Она уже почти решилась поддаться соблазну совместного бегства, но вовремя опомнилась и обречённо произнесла:

— Я сейчас не могу себе это позволить. Летом я буду в Бадене, жильё уже снято.

— Ладно, я тоже поеду в Баден.

Он не сдастся, пока Жозефина не скажет: «Я больше вас не люблю» или что-нибудь столь же губительно бесповоротное. Но как такое сказать, глядя прямо ему в глаза?.. Говорить с ним приходится, стоя близко как только возможно, потому что иначе он половины слов не расслышит.

— Моя единственная возлюбленная… Не надейтесь, что я отступлюсь. И поймите, что счастливы вы можете быть лишь со мной. Как и я — лишь с вами. Подумайте. Не торопитесь. Ну… прощайте. Стало быть, увидимся в Бадене.

Она грустно кивнула, вновь не решившись поставить точку в конце затянувшегося романа, в котором уже начали повторяться и сцены, и диалоги.

Значит, это мучение так и будет длиться — месяцами, годами…

* * *

Летом 1807 года Бетховен был занят в основном работой над Мессой до мажор, заказанной князем Николаем Эстергази. Заказ нужно было выполнить точно в срок, ибо 13 сентября предполагалось исполнение Мессы в церкви Эйзенштадта по случаю именин княгини Марии Герменегильды. С 1796 года? на этих торжествах исполнялись мессы Гайдна, так что ответственность была велика. Думается, что к Бетховену князь решил обратиться не без влияния своей жены и, возможно, не без рекомендации самого Гайдна. Среди эскизов бетховенской Мессы имеются выписки из предпоследней мессы Гайдна, носящей неавторское название «Сотворение мира», поскольку в ней использована цитата из одноимённой оратории. Разумно предположить, что Бетховен, прежде чем браться за работу, мог посоветоваться с учителем относительно принятых в Эйзенштадте условностей, исполнительских возможностей капеллы и прочих важных деталей. Никто не знал этого лучше, чем Гайдн.

Месса сочинялась в нервной и тягостной обстановке: всё лето Бетховена мучили изнурительные головные боли. Их причиной оказался зуб, который пришлось удалить, но приступы головной боли продолжались до осени. Помимо плохого самочувствия его угнетали зашедшие в тупик отношения с Жозефиной. Она также проводила лето в Бадене, и они, вероятно, порой встречались то в парке, то в церкви, то в других публичных местах. Но Бетховен не мог не чувствовать, что возлюбленная всё больше отдаляется от него. Может быть, он и сам в какой-то момент перестал домогаться встреч и отложил все объяснения до сентября, когда закончатся празднества в Эйзенштадте.
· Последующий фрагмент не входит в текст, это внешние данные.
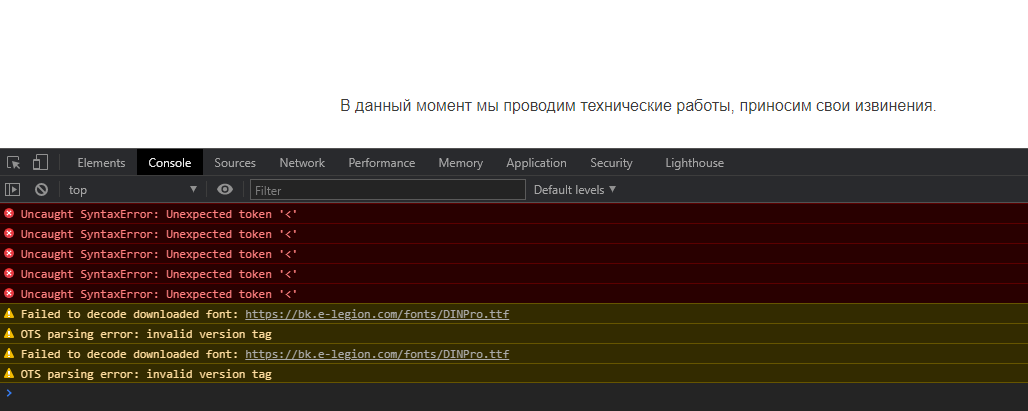
Task: Switch to the Elements tab
Action: tap(101, 163)
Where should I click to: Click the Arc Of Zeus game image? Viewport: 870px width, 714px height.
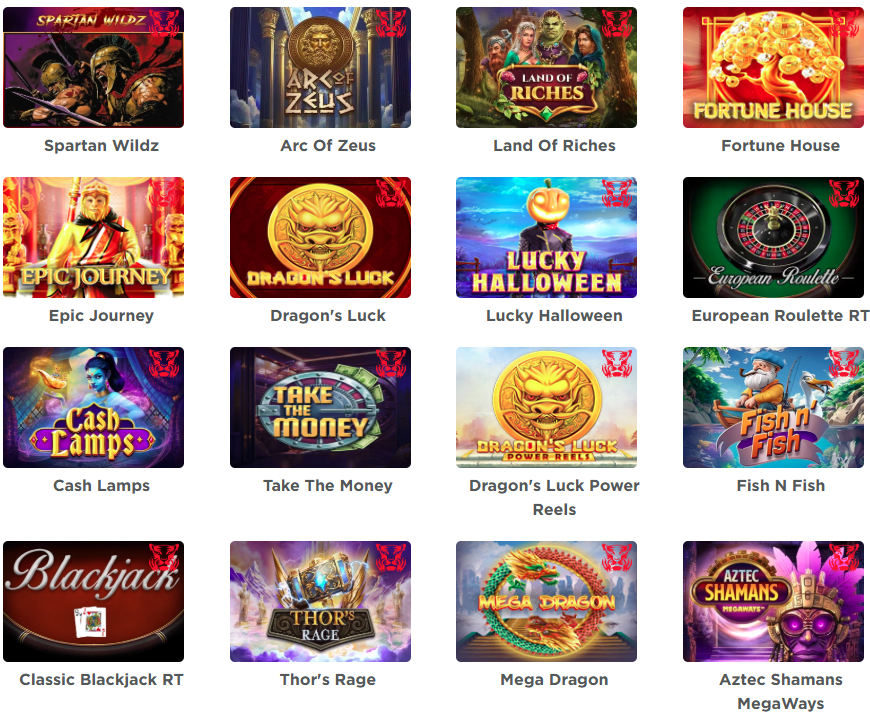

Торжественное богослужение в честь именин княгини Эстергази состоялось 13 сентября 1807 года; за день до этого в церкви прошла репетиция, которой князь был очень недоволен. Присутствовал ли на репетиции Бетховен, неизвестно, однако на премьере он был. И далее произошла совершенно непонятная история, описанная в шиндлеровской «Биографии Бетховена»:

«По обычаям этого двора после окончания богослужения все местные и приезжие музыкальные знаменитости собирались в покоях князя, чтобы обсудить исполнявшееся произведение. Едва Бетховен вошёл, князь обратился к нему с вопросом: „Но, любезный Бетховен, что же вы там опять натворили?“ Этот странный вопрос, за которым, вероятно, последовали дальнейшие критические замечания, произвёл на нашего мастера тем более чувствительное впечатление, что он увидел, как смеётся стоявший рядом с князем капельмейстер. Он принял это на свой счёт и не пожелал больше оставаться там, где с таким презрением отвергли его труд, тем более что ему казалось, будто по этому поводу злорадствует его собрат по искусству. В тот же день он покинул Эйзенштадт».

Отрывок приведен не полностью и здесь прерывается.